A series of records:
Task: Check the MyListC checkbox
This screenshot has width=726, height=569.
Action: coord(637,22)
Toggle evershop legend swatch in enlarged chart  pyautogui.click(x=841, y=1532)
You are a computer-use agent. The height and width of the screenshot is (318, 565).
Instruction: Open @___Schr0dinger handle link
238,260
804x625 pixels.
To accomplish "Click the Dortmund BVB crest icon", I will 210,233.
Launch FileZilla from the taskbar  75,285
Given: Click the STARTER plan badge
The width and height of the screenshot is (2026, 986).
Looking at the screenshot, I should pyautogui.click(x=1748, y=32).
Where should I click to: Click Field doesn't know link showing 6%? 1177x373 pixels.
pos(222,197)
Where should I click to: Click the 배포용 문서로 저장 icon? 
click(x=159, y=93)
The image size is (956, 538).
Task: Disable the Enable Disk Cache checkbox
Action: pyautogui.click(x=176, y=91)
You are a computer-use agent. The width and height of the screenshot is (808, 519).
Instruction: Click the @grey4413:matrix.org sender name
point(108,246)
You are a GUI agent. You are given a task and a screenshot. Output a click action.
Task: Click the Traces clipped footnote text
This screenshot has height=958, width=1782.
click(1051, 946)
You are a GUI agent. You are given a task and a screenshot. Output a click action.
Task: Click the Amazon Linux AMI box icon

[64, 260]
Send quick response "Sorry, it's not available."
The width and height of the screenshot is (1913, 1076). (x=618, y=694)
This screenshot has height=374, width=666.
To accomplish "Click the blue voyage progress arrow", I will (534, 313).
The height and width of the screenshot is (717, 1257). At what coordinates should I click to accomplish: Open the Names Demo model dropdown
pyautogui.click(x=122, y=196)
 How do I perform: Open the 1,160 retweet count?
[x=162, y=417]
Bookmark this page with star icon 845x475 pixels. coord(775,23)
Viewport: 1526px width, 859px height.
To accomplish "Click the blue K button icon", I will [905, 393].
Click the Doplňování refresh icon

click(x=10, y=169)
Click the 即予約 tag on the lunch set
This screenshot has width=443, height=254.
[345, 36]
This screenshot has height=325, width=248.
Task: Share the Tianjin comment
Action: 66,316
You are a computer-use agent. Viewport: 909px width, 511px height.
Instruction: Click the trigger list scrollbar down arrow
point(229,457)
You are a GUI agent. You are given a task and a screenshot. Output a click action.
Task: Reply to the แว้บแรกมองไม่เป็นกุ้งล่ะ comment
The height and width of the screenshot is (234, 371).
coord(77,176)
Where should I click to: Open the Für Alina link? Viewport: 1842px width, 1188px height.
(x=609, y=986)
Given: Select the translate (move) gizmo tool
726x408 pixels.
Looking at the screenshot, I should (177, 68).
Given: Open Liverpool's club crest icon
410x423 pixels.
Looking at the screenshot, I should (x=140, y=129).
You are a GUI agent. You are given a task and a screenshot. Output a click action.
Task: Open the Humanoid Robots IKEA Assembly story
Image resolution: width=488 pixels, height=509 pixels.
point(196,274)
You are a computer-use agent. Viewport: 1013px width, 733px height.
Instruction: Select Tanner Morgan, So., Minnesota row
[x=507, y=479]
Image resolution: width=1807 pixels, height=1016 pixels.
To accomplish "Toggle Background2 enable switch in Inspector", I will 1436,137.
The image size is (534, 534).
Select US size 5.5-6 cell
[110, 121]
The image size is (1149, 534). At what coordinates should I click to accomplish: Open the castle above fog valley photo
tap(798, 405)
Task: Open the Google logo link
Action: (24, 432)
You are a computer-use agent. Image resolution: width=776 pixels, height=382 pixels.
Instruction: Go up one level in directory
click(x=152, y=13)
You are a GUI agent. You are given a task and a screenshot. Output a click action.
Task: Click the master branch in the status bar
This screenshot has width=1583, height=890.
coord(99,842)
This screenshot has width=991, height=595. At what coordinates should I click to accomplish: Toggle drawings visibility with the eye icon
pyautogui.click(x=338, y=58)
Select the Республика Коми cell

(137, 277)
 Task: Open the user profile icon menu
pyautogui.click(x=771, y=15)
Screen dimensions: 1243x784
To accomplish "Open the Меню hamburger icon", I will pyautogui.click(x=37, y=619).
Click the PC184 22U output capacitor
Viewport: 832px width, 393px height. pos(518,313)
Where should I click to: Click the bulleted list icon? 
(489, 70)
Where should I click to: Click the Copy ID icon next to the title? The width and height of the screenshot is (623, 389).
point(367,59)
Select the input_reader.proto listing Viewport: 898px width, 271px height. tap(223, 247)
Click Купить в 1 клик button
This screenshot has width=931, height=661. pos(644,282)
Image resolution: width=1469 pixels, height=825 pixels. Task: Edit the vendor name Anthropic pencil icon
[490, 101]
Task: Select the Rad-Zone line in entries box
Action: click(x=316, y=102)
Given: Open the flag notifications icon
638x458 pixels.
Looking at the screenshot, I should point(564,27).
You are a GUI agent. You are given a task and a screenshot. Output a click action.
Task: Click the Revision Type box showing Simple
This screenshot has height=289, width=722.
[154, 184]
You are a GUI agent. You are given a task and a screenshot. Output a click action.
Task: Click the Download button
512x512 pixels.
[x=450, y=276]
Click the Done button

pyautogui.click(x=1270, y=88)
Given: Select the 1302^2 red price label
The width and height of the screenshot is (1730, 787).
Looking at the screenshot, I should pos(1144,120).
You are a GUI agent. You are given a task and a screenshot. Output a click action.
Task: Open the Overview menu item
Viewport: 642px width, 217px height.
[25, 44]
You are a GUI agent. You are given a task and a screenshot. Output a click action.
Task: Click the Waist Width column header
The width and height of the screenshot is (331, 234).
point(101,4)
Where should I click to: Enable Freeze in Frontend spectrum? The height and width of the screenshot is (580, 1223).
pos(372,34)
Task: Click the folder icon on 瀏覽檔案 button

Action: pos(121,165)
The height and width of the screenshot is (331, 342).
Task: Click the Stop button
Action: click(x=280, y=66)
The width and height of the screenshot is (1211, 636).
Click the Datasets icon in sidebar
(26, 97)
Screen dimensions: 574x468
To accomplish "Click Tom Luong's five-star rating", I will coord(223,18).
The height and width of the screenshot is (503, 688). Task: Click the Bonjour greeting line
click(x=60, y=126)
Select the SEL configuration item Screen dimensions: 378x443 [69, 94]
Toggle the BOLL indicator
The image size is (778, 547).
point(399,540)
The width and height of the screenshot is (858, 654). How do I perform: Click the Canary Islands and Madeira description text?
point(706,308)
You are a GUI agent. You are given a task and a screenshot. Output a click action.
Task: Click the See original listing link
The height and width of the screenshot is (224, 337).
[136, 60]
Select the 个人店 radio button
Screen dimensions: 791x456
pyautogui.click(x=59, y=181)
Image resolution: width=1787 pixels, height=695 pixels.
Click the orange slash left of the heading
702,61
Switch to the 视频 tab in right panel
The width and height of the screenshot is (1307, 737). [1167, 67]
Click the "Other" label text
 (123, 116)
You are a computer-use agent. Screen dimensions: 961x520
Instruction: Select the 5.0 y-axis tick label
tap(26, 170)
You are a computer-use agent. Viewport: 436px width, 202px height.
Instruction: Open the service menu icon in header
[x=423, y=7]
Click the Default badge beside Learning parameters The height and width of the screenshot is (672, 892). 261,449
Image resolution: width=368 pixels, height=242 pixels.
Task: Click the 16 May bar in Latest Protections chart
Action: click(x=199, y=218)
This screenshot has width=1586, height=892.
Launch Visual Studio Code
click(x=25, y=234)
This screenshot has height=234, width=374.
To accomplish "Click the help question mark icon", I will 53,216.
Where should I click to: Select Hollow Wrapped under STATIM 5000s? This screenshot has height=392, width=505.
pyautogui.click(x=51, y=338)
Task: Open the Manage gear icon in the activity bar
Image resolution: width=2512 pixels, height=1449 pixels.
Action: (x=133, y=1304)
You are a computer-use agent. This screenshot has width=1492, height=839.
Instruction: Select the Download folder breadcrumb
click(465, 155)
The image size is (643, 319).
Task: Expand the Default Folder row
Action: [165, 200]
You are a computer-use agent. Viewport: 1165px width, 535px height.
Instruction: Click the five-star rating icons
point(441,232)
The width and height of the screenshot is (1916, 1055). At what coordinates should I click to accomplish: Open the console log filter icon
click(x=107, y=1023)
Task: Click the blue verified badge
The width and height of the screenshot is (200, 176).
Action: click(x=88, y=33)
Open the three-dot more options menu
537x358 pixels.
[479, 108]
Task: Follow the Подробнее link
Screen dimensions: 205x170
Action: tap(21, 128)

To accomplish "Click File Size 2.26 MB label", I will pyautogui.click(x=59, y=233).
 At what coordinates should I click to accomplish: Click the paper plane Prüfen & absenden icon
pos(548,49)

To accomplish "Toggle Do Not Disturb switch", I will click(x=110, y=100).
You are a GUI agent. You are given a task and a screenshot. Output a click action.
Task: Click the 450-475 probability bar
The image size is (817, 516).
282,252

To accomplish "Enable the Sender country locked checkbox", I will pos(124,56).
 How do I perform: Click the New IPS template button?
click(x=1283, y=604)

■ **What is needed**:
Reproduce the items verbatim from the beginning of the records through the line containing "Toggle evershop legend", inclusive.

■ **Answer to the problem**:
Task: Check the MyListC checkbox
This screenshot has width=726, height=569.
Action: coord(637,22)
Toggle evershop legend swatch in enlarged chart  pyautogui.click(x=841, y=1532)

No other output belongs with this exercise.